SCAR drives phagocytosis of bacteria and is necessary for efficient clearance of pathogens and damage repair to promote survival

One of the first functions ascribed to SCAR was in phagocytosis;39 indeed SCAR is important in this regard in larval hemocytes.40 To test whether SCAR carries out a similar function within embryos, RFP-expressing E. coli were microinjected into SCARΔ37 and wild-type stage 15 embryos containing GFP-labelled hemocytes. Live imaging 1 h post-injection revealed that SCARΔ37 mutant hemocytes phagocytosed E. coli at substantially reduced levels compared with wild types (Figures 6a–c). Non-phagocytosed bacteria were frequently observed adhered to the surface of SCARΔ37 mutant hemocytes, suggesting defects in phagocytosis rather than detection of bacteria.

Figure 6
figure6

SCAR mutants exhibit defects in clearance of bacteria and damage repair and have enhanced susceptibility to pathogens. (a and b) Stage 15 embryos with GFP-labelled hemocytes (green) were injected with RFP-labelled E. coli (red) and imaged 1 h later (a and b), revealing a defect in phagocytosis in SCARΔ37 mutants (b) compared with wild types (a). (c) Bar graph showing mean ratio of phagocytosed E. coli:total E. coli in field of view at 1 h post-injection; there was a significant reduction in the amount of E. coli phagocytosed in SCARΔ37 mutants (P<0.01, Mann–Whitney test, n≥4 per genotype). (d) Bar graph showing mean viability of non-injected controls (NI) and embryos injected with PBS or ecc15; each column is significantly different (P<0.01, one-way ANOVA, Bonferroni’s post test, n=3-4 with ≥100 embryos injected per experiment), except where indicated (NS), suggesting that SCARΔ37 mutants exhibit defects in repair of damage caused by injection and are more susceptible to ecc15-induced death. (d’) Normalising according to the percentage of embryos that hatch following injection with PBS and then expressing this value relative to the WT+ecc15 condition shows that the enhanced lethality of SCAR mutants on injection with ecc15 was not a consequence of their increased susceptibility to damage (P<0.05, Student’s t-test). Scale and error bars represent 5 μm and the S.D., respectively. NS, not significant

The biological cost of defective clearance was probed by monitoring viability 24 h post-injection with the pathogenic bacteria Erwinia carotovora carotovora 15 (ecc15). Infection with ecc15 caused an increase in mortality in both wild types and SCARΔ37 mutants on top of that observed in PBS-injected controls, but crucially this mortality was significantly enhanced in SCARΔ37 mutants (Figure 6d), indicating that failures in SCAR-dependent phagocytosis substantially compromised innate immune responses. Interestingly, there was a significant reduction in the viability of SCARΔ37 mutants when non-injected and PBS-injected embryos were compared (Figure 6d), paralleling the defects in larval healing observed on RNAi of SCAR,41 and suggesting that SCAR has an important role in repair processes. To further confirm that ecc15 and not simply the injection process itself accounted for the enhanced drop in survival, we normalised according to the appropriate PBS-injected control, which conclusively showed that, despite a decreased tolerance to the injection process, there was a further drop in survival because of the presence of ecc15 (Figure 6d’) and presumably its defective clearance.

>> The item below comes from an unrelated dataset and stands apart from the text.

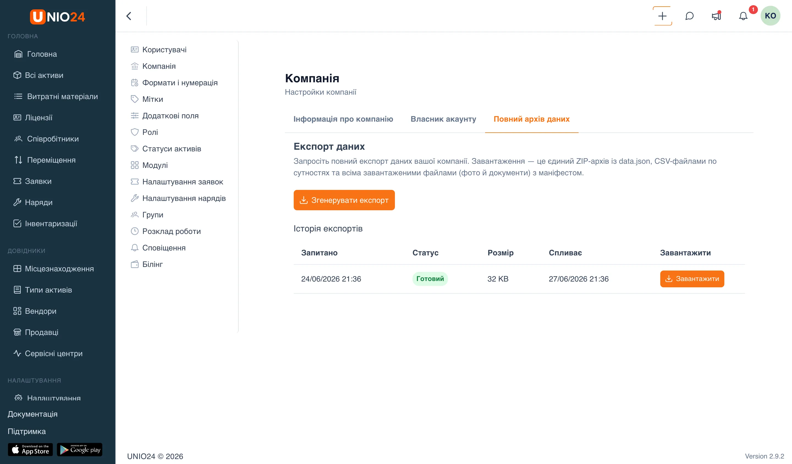Click the back arrow chevron
Screen dimensions: 792x464
129,16
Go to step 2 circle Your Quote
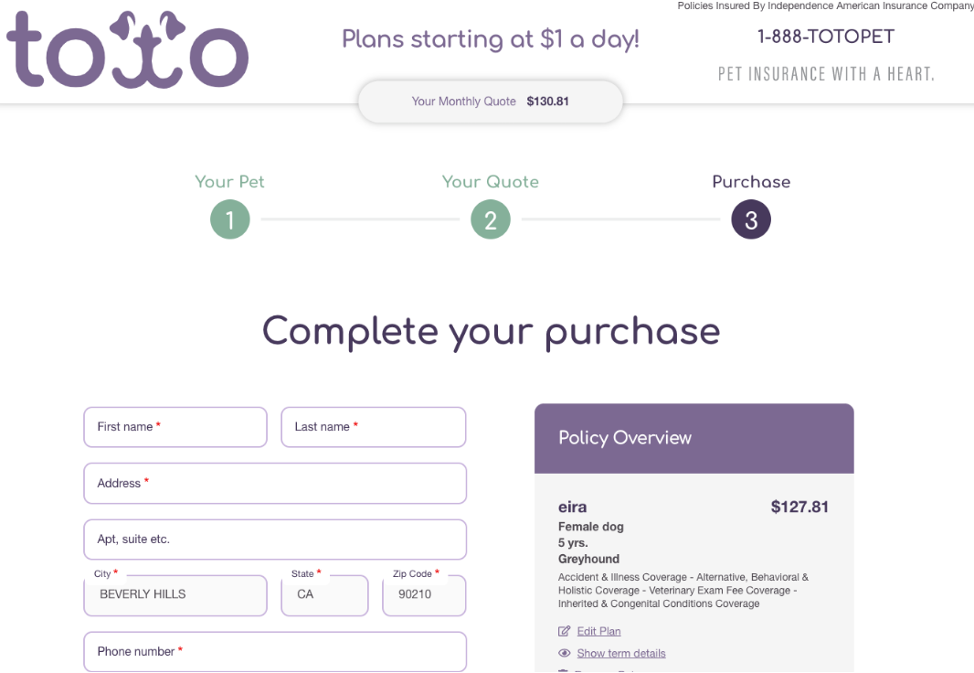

Separating vacuolation and lamellipodial phenotypes in SCAR mutants

Loss of SCAR results in two clear defects: failure in the processing of apoptotic corpses and dramatic reductions in lamellipodial area. To investigate the contribution of the failure in phagosome processing to lamellipodial and motility defects in SCARΔ37 mutants we analysed SCARΔ37;H99 double mutants, which lack all apoptosis. Strikingly, removal of the apoptotic clearance burden rescued both migration along the VNC and lamellipodial area to the levels observed in wild-type and H99 mutant hemocytes (Figures 7a–f).

Figure 7
figure7

Removing apoptosis rescues lamellipodia and partially rescues speed in SCAR mutant hemocytes. (a–d) GFP expression in hemocytes at stage 15 in wild-type (a), SCARΔ37 (b), SCARΔ37;H99 double mutant (c) and H99 mutant (d) embryos revealed that the H99 deficiency rescued lamellipodia (arrows). Regions with reduced levels of GFP in cell bodies in (c) and (d) are nuclei (asterisks); scale bars represent 20 μm. (e) Bar graph showing mean number of segments lacking hemocytes at stage 13; error bars represent the S.D. SCARΔ37 mutants exhibited a significant defect compared with the other genotypes (P≤0.01; Kruskal–Wallis test, Dunn’s multiple comparison post test, n≥15 embryos per genotype), whereas there were no significant differences amongst the remaining comparisons. (fh) Box and whisker plots of hemocyte lamellipodial area (f; n>50 hemocytes from ≥12 embryos per genotype), speed (g; n≥90 hemocytes from ≥5 embryos per genotype) and rate of lamellipodial change per hemocyte per min (h; >12 hemocytes were analysed from three different movies) at stage 15. Asterisks indicate a significant difference between SCARΔ37 mutants and the other genotypes in (f) (P≤0.001) and with WT and SCAR;H99 in (h) (P≤0.01). P-values determined by one-way ANOVA and Bonferroni’s post test (fh)

SCAR;H99 double mutant hemocytes moved significantly faster than SCARΔ37 mutants at stage 15, but did not move as quickly as either SCAR rescue hemocytes (compare speeds with Figure 3g) or H99 mutants (Figure 7g). Importantly, this partial rescue of hemocyte migration at stage 15 in SCARΔ37;H99 double mutants revealed that, whereas vacuolation is a major contributing factor to the hemocyte motility defects observed in SCARΔ37 mutants, it cannot be the sole explanation.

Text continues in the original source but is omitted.